WHAT IS BEING ASKED:
Please write out all the entries exactly, without the pictures.

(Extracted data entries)
==============================
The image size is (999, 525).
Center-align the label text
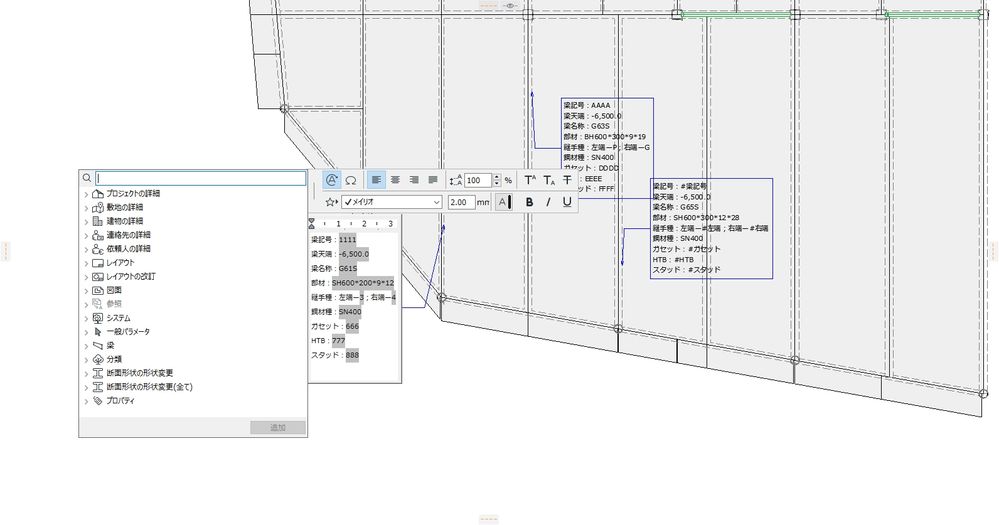point(395,180)
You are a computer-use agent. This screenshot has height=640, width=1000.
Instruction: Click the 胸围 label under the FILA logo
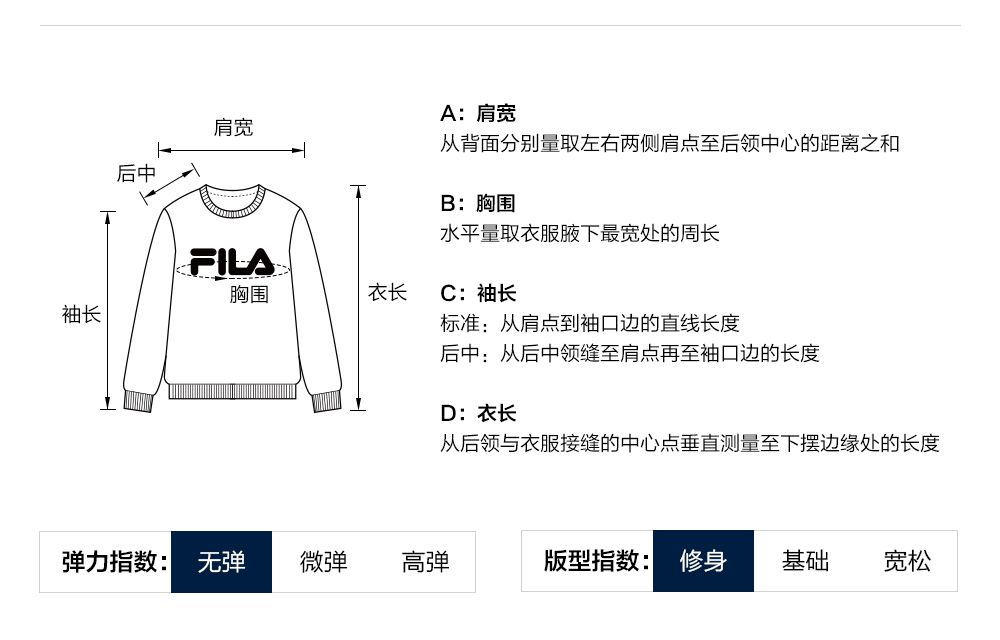click(249, 294)
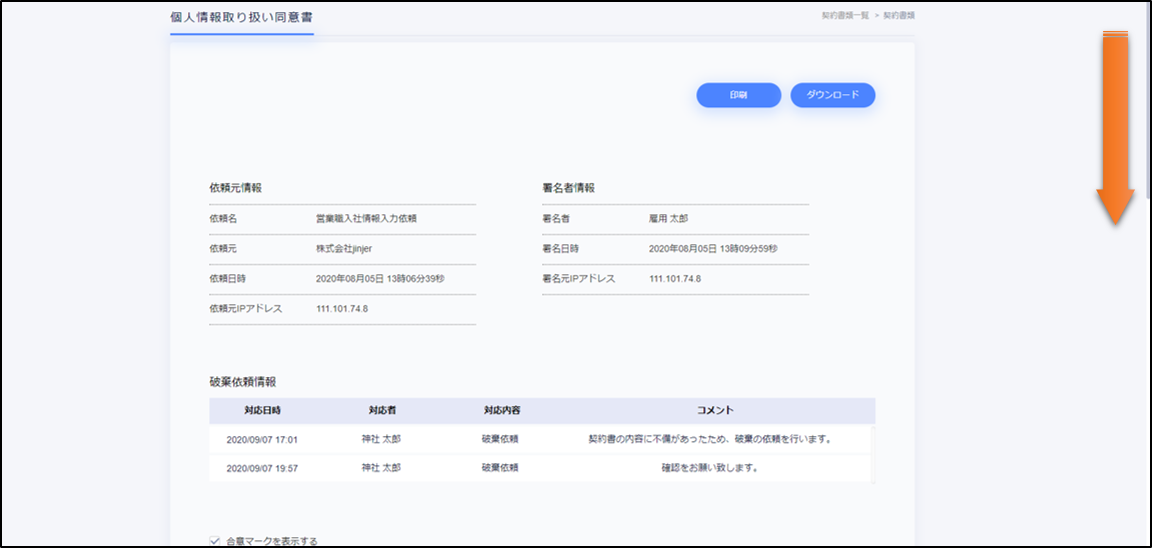Screen dimensions: 1152x548
Task: Click the comment starting with 契約書の内容に不備
Action: pos(710,439)
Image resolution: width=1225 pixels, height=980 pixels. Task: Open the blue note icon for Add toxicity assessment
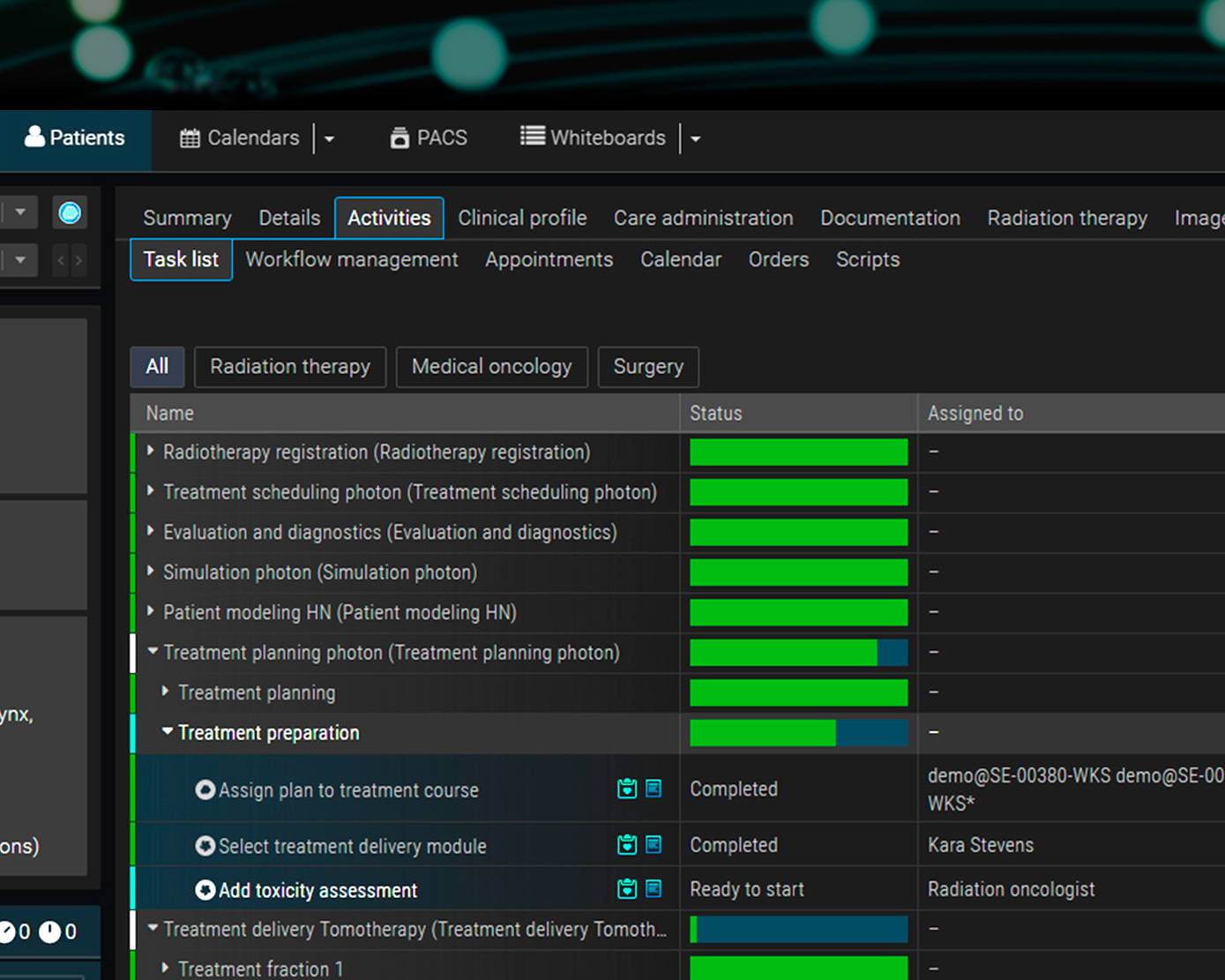654,888
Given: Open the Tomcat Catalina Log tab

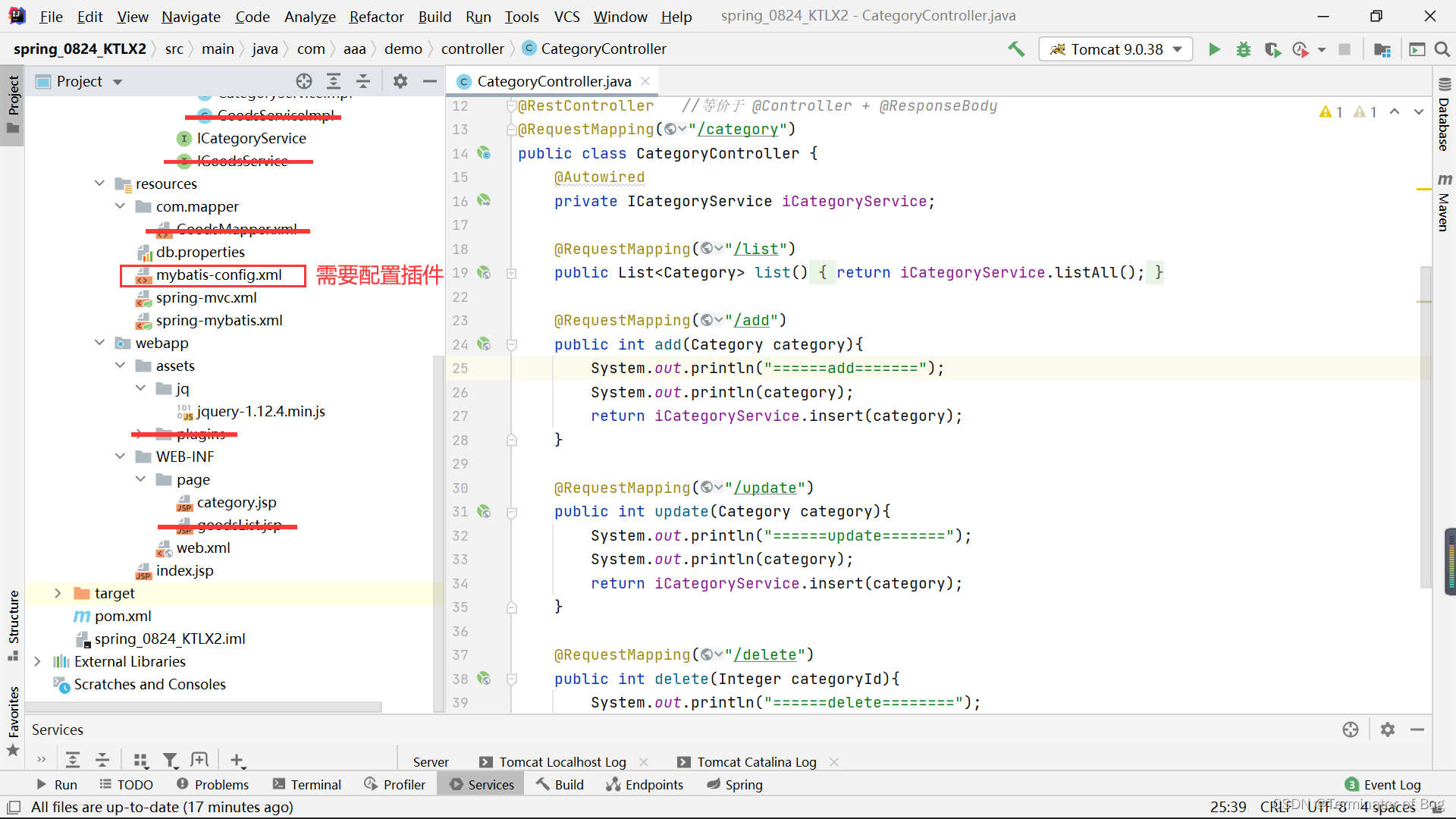Looking at the screenshot, I should (x=756, y=761).
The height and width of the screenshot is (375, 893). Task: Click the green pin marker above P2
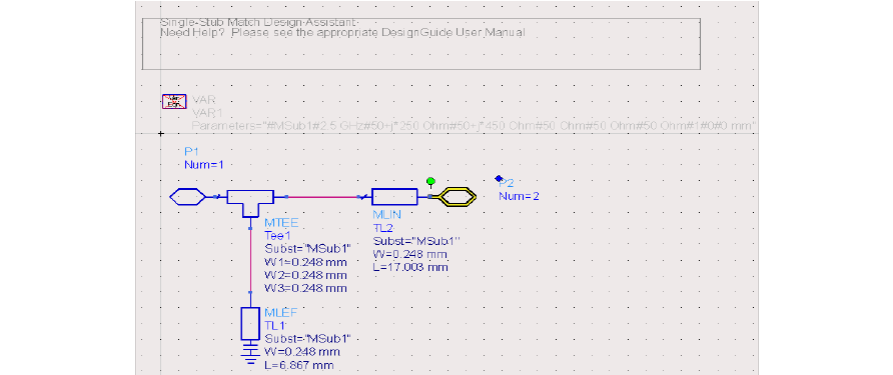(x=431, y=182)
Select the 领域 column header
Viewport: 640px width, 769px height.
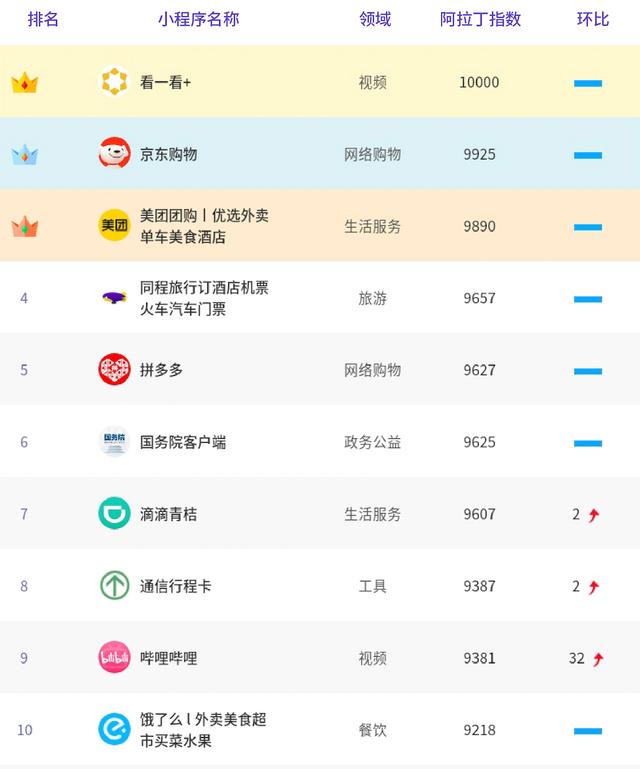tap(375, 20)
==============================
RESPONSE TO THIS TASK:
The image size is (999, 525).
Center-align the label text
point(395,180)
You are a computer-use agent. This screenshot has height=640, width=1000.
Instruction: Click the 胸围 label under the FILA logo
click(249, 294)
Screen dimensions: 1152x548
Task: Click the comment starting with 契約書の内容に不備
Action: pos(710,439)
Image resolution: width=1225 pixels, height=980 pixels. Task: Open the blue note icon for Add toxicity assessment
654,888
Given: Open the Tomcat Catalina Log tab

Looking at the screenshot, I should (x=756, y=761).
The height and width of the screenshot is (375, 893). Task: Click the green pin marker above P2
(x=431, y=182)
Select the 领域 column header
Viewport: 640px width, 769px height.
tap(375, 20)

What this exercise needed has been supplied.